When you find the line with "Resilience (1470, 883)" among the records below, reproduce it and each line after it exactly, ending with the line with "Insights (649, 1932)".

Records contained in a dataset
##########
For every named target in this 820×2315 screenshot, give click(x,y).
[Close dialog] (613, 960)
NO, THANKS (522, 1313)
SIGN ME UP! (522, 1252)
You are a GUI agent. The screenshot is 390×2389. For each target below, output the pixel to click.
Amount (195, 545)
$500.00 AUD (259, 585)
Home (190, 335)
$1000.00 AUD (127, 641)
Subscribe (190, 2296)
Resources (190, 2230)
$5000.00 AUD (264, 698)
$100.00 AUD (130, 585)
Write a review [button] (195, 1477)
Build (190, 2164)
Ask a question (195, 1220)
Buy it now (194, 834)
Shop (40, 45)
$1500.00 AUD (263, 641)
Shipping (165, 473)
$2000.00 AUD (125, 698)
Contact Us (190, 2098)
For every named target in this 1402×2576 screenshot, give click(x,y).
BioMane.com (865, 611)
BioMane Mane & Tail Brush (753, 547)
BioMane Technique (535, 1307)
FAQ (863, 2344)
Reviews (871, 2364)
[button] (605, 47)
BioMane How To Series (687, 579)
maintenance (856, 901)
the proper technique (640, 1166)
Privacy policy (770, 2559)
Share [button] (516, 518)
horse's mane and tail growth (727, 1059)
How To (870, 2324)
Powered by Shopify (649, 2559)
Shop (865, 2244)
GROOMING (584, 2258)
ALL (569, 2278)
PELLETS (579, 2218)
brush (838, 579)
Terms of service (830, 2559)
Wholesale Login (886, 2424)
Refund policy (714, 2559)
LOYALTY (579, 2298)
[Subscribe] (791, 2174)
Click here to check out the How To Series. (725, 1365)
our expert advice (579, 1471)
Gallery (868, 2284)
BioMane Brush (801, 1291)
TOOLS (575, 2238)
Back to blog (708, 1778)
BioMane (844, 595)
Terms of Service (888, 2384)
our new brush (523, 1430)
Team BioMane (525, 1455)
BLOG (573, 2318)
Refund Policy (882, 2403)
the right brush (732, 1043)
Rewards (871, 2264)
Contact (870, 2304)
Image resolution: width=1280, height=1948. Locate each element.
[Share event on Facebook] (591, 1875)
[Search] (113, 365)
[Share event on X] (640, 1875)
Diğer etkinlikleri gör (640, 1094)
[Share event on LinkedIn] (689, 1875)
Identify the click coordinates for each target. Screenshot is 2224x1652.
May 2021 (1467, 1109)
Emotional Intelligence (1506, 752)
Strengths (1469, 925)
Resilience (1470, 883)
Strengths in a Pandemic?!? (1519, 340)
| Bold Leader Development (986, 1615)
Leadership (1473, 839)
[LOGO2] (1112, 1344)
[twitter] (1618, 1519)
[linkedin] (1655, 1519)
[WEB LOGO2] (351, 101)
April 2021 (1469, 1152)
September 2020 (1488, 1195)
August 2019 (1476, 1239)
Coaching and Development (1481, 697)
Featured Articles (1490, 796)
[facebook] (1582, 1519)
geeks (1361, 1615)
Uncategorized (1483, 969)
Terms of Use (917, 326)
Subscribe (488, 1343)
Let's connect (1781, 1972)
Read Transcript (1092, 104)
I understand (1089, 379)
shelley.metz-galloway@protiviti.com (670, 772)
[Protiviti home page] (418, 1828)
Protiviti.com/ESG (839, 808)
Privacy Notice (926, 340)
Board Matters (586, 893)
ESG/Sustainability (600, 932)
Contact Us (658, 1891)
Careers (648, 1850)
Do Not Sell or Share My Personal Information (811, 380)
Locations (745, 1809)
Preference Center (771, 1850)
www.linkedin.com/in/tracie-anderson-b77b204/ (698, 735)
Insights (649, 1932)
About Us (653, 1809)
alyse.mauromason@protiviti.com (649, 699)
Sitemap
##########
● COMPLETED EXERCISE:
Resilience (1470, 883)
Strengths in a Pandemic?!? (1519, 340)
| Bold Leader Development (986, 1615)
Leadership (1473, 839)
[LOGO2] (1112, 1344)
[twitter] (1618, 1519)
[linkedin] (1655, 1519)
[WEB LOGO2] (351, 101)
April 2021 (1469, 1152)
September 2020 (1488, 1195)
August 2019 (1476, 1239)
Coaching and Development (1481, 697)
Featured Articles (1490, 796)
[facebook] (1582, 1519)
geeks (1361, 1615)
Uncategorized (1483, 969)
Terms of Use (917, 326)
Subscribe (488, 1343)
Let's connect (1781, 1972)
Read Transcript (1092, 104)
I understand (1089, 379)
shelley.metz-galloway@protiviti.com (670, 772)
[Protiviti home page] (418, 1828)
Protiviti.com/ESG (839, 808)
Privacy Notice (926, 340)
Board Matters (586, 893)
ESG/Sustainability (600, 932)
Contact Us (658, 1891)
Careers (648, 1850)
Do Not Sell or Share My Personal Information (811, 380)
Locations (745, 1809)
Preference Center (771, 1850)
www.linkedin.com/in/tracie-anderson-b77b204/ (698, 735)
Insights (649, 1932)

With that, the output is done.